2 Ingredient Keto High Protein Fries
These crispy fries are low carb, high protein and keto-friendly. They only need 2 ingredients and are easy to make. No frying required. The fries come out so crunchy and crispy.

These fries are crunchy, crispy, savory and a delicious low carb substitute for fries. They are crunchy throughout, so they don’t have a fluffy, soft interior.
Ingredients
- Chicken tenderloins
- Egg
You only need 2 main ingredients to make the fries. You can also season them after with salt, pepper or other seasonings. The fries are flavorful on their own, so you can also omit any seasoning.
Chicken: This recipe uses raw chicken tenderloins also known as chicken tenders. You can also use boneless chicken thighs.
Egg: Egg acts as a binding agent.
How to Make High Protein Fries
- The chicken tenders are pulsed through a food processor until broken up into small pieces.
- The egg is then added in and the mixture is mixed in the food processor at high speed until you have a paste.
- Transfer the paste to a piping bag and cut an approximate 1/4 inch opening at the bottom.
- Pipe long strips onto your prepared baking sheet.
- Bake the fries until dark golden brown and crispy.
Texture
These fries are not like classic fries because they are not made of potatoes. However, they are very crispy, crunchy and savory. Unlike fries which are usually only crispy on the outside, these fries are crispy all the way through. They are like those few pieces of extra crispy fries that are usually mixed in with your fries that get a little extra cook time.
These fries are also very thin, similar to matchstick fries. You need to make them thin so that they crisp up better.
Expert Tips
- Baking time will vary depending on how big your pipe the fries and how much moisture is in your mixture.
- The fries are lightly salted on their own. You can add more salt if you prefer or add other seasonings of your choice.
More High Protein Recipes
- 3 Ingredient High Protein Pizza Crust
- 2 Ingredient High Protein Tortillas
- 3 Ingredient Cottage Cheese Biscuits

2 Ingredient Keto High Protein Fries
Ingredients
- 6 oz (170g) raw chicken tenderloins , can also use boneless chicken thighs
- 1 large egg
Instructions
- Preheat the oven to 350°F (175°C). Line 2 baking sheets with parchment paper.
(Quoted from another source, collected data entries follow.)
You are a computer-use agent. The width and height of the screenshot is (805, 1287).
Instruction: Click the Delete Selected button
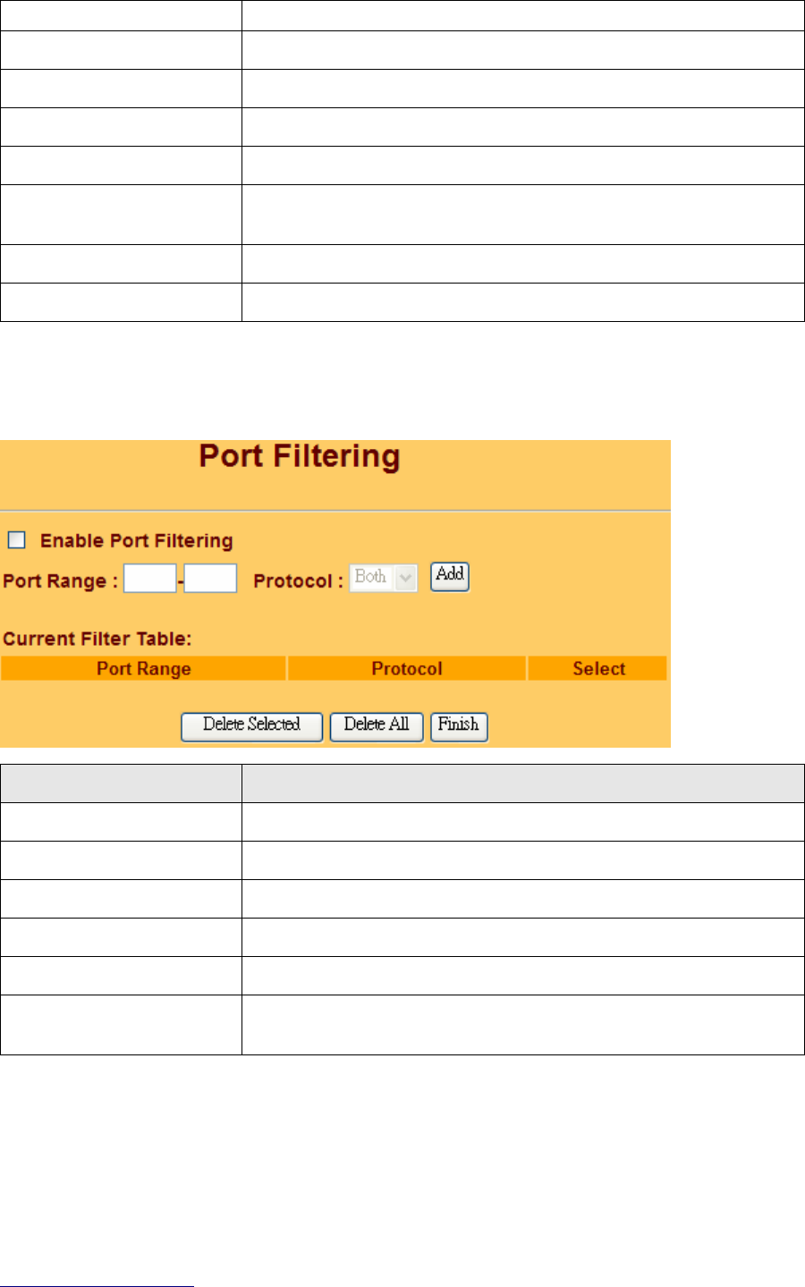pyautogui.click(x=251, y=725)
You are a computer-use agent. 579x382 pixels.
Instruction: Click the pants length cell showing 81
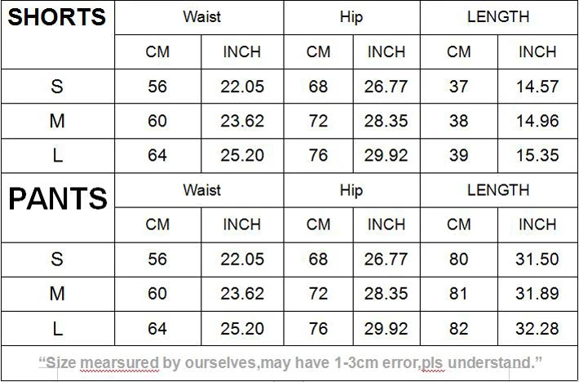click(459, 294)
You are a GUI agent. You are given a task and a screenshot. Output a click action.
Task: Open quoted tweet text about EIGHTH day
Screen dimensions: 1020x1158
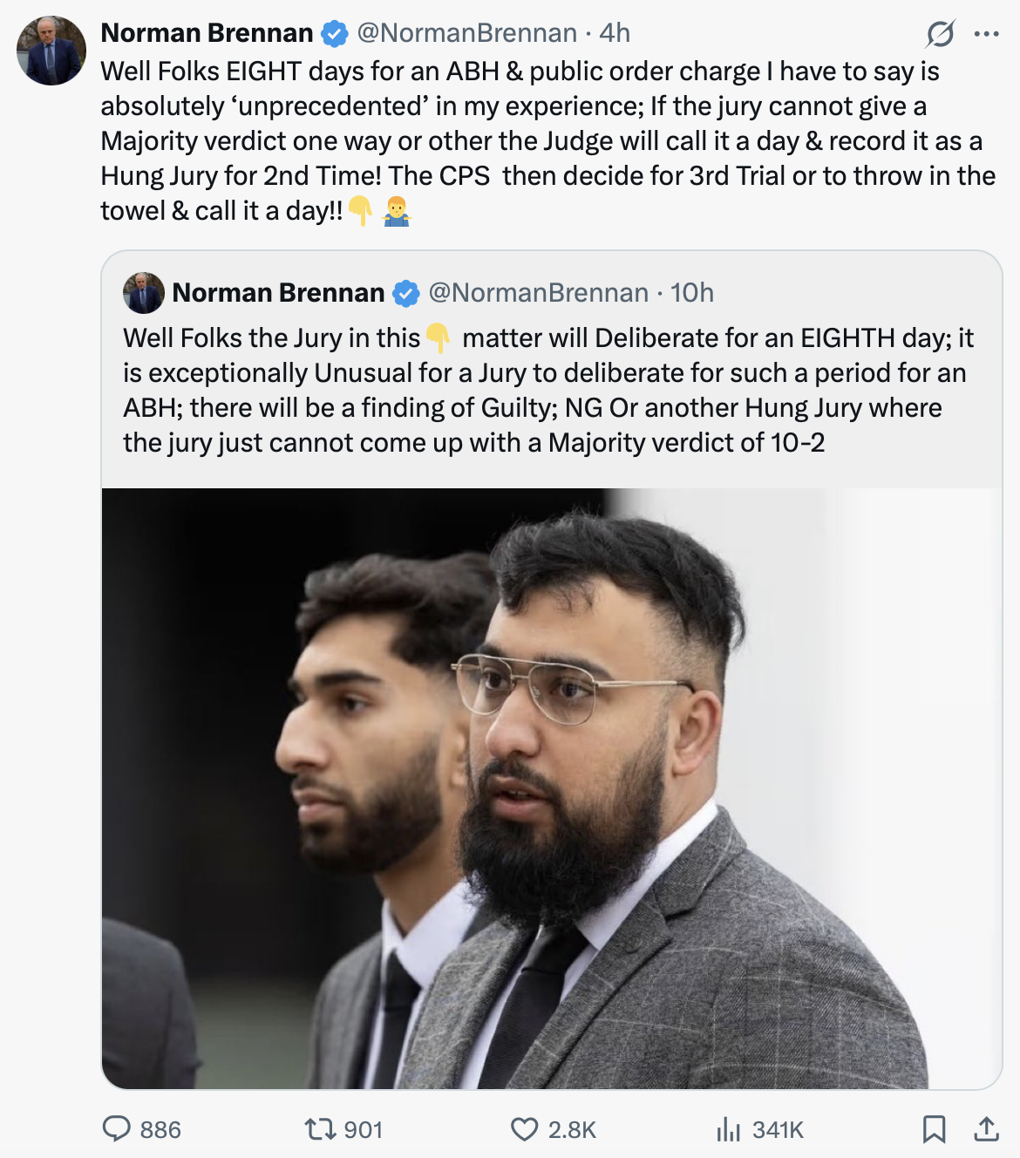(549, 390)
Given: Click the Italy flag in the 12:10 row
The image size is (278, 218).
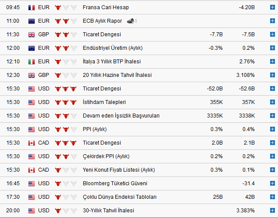Looking at the screenshot, I should click(31, 62).
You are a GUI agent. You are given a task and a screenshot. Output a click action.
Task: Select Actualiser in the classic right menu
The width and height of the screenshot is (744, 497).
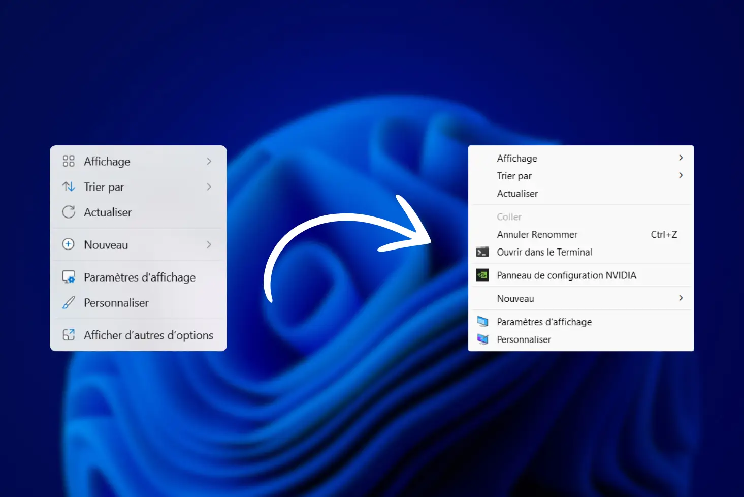[517, 194]
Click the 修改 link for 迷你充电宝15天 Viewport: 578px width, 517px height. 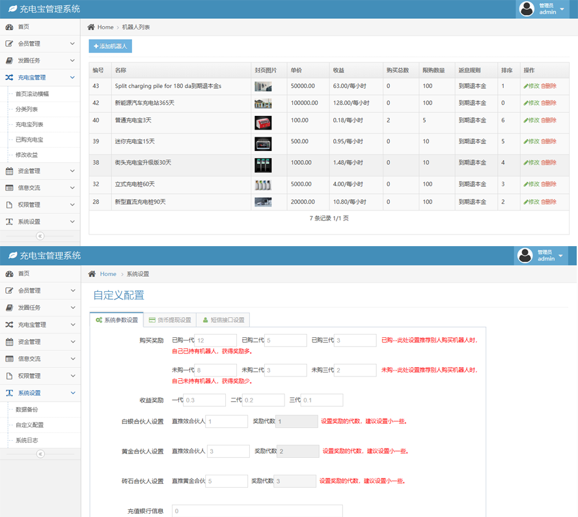532,141
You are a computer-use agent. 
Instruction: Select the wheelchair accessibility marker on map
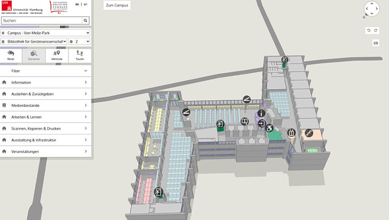click(269, 128)
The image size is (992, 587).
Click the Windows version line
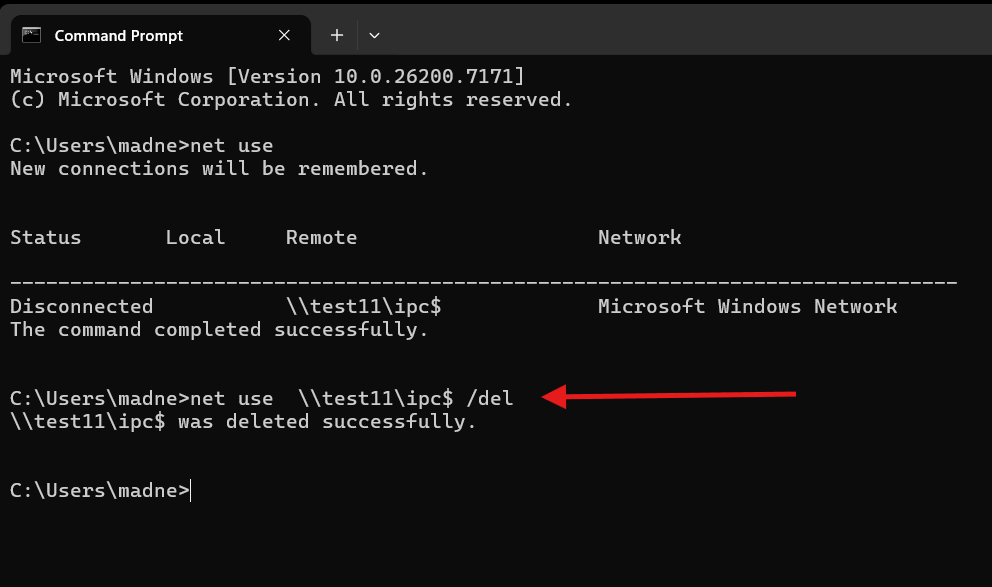click(x=268, y=77)
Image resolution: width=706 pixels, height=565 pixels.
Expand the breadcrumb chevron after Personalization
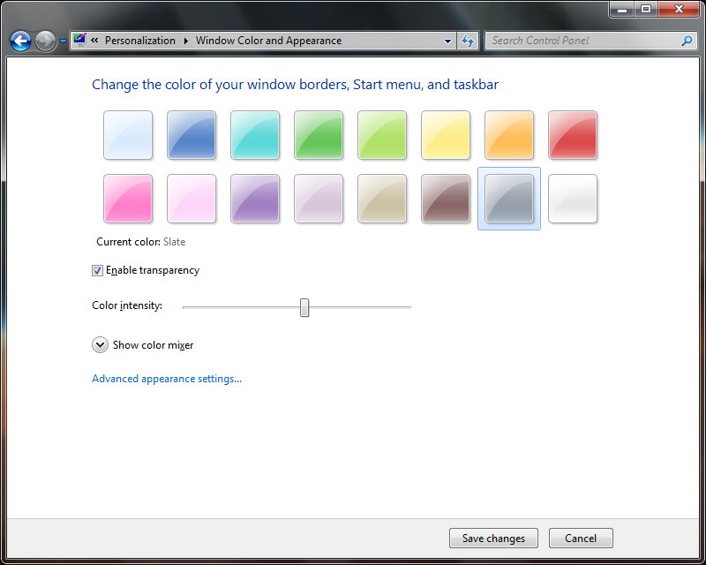187,41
- Add the chicken to a food processor. Pulse a few times to break up the meat until the meat is in small pieces.
- Add the egg. Process the mixture—scraping down the sides as needed—until it forms a thick paste. It should be smooth enough to pipe.
- Transfer the mixture to a piping bag and cut an approximate 1/4 inch opening at the tip.
- Pipe straight strips approximately 3 to 3.5 inches long, directly onto a parchment-lined baking sheet. You want them to be thin and straight so they will look like matchstick fries when they are done. Keep in mind that they will shrink as they bake. Leave a little space between each strip. Lightly mist the tops with cooking oil spray. The oil spray is optional, but I like doing it because it helps them brown more evenly and crisp up faster.
- Bake for 30-40 minutes, or until the sticks are golden brown and crunchy. The baking time will vary depending on how big your strips are. Let the fries cool for a few minutes before serving. They will crisp up slightly more as they cool. You can also season with salt, pepper or other seasonings before serving. Store any uneaten fries in an airtight container in the fridge or freezer.
Notes
- The fries will be quite thin when they are done baking, similar to matchstick style fries. Unlike regular fries, these fries don't have a soft inside. They are crispy and crunchy throughout.
- If using boneless chicken thighs, trim off any excess fat before using.
- The fries are lightly salty on their own. Everyone has different preferences for salt level, so feel free to add salt if you prefer. You can also add other seasonings as well.
- Nutrition estimate is for 1/6 of the recipe.